Reader Jim Cooke writes:

Joe, as an auto-free resident of the SE Fringecrest neighborhood I wonder how far $25 million would go in providing improved bus and jitney service in all the grossly under served districts peripheral to Central. Pretty far, I'd bet. I can hop on the No. 16 bus going West and, in minutes, get to Central where one risks drowning in the river of No.66s, 666s and 777s. Fine. But try to make it to an appointment in the South Valley, North Valley, or anywhere north of Central and one needs to factor in hours to account for serpentine bus routes, long walks and time-in-stir spent at connecting bus stops, not to mention the challenge of distilling those connections from the Transportation Department's opaque schedules.

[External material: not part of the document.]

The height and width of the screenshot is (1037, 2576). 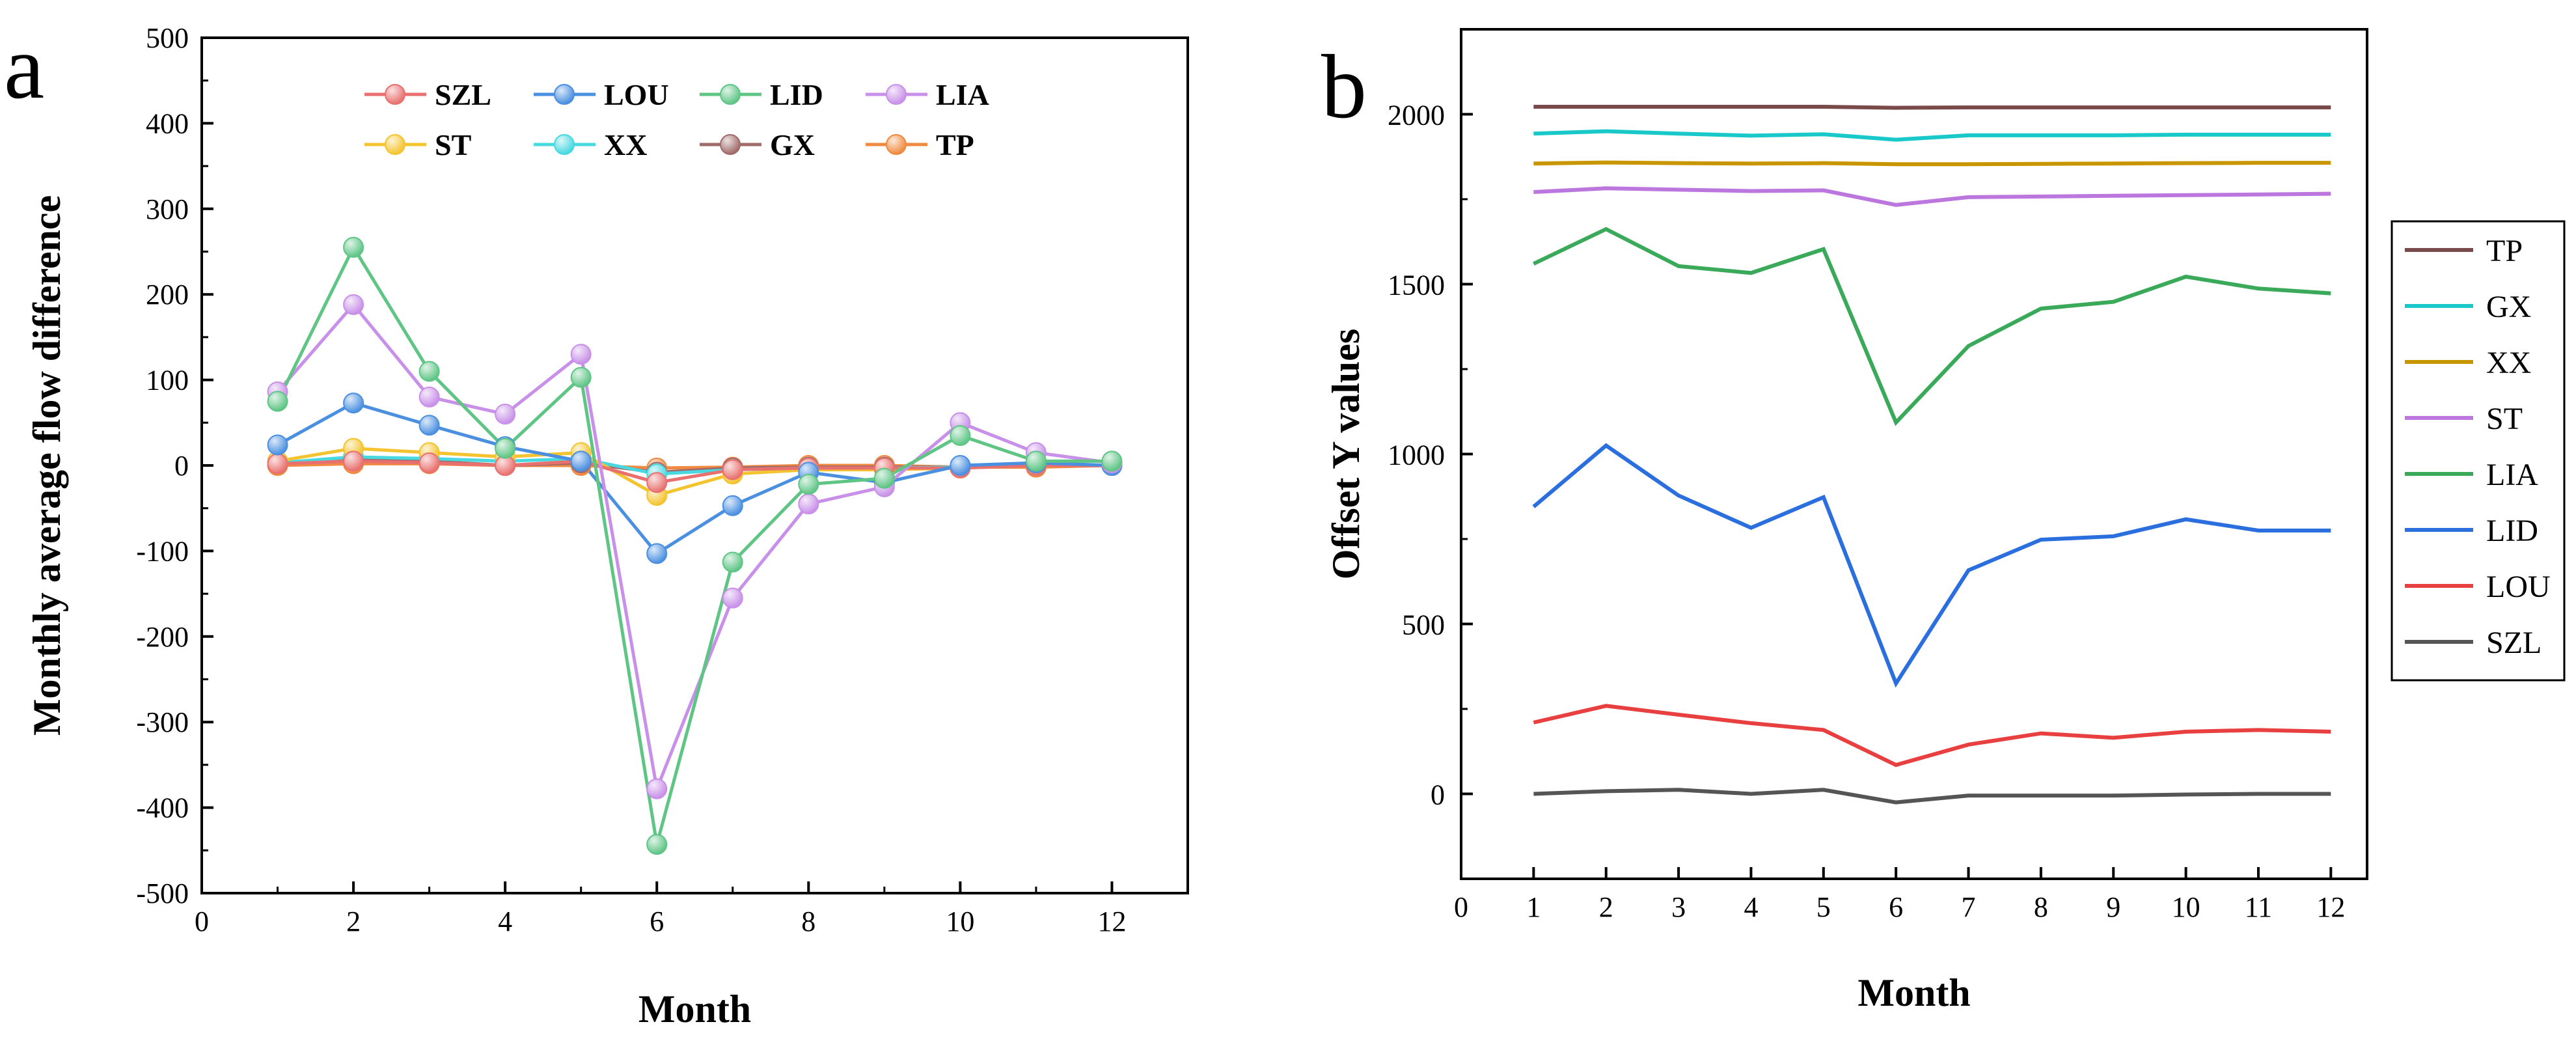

ART is a particularly unimaginative project. We need the jobs, granted. Why not make those jobs permanent by de-Centralizing the existing scheme?

Reader Dan writes:

. . . This is $120 million shot in the arm that creates construction jobs, will spur economic development, improves transportation and makes ABQ look less blight-y which is a real problem in attracting businesses and new residents. Plus it preserves a right-of-way for future mass transit upgrade (street car, light rail). The businesses on Central opposing this are insane in my opinion. Businesses are already leaving and closing and a shovel has yet to hit the ground. While we think Nob Hill is such a great walkable area it is only by our car-centric standards. The sidewalks are too narrow (BRT project would widen them) and cars travel too fast (BRT would reduce lanes in some area to one car lane which would slow traffic and make it easier to cross the street). My preference would be a streetcar or light rail but that option is not on the table. It’s pure fantasy given our dire economic realities. If a vocal minority (who skew older) kill this project, ABQ is in worse shape than I feared.

There was another boisterous public meeting on ART Thursday night with most people in attendance adamantly opposed but feeling helpless that the project will be rammed through no matter their views. And where was Mayor Berry? Nowhere in sight to explain the massive $119 million project.


Former ABQ Mayor Jim Baca is vacationing near the warm waters of Puerta Vallarta, Mexico and he writes:

Sitting in Mexico on a beach and watching the news come out of New Mexico and the United States one would think that they are looking at news from a Third World developing country in the midst of political crisis. It is almost laughable.

A "political crisis?" in New Mexico? We wouldn't know what it's like to live without one. Now back to your adult beverage, Jim.

That's it for this week. Thanks for stopping by.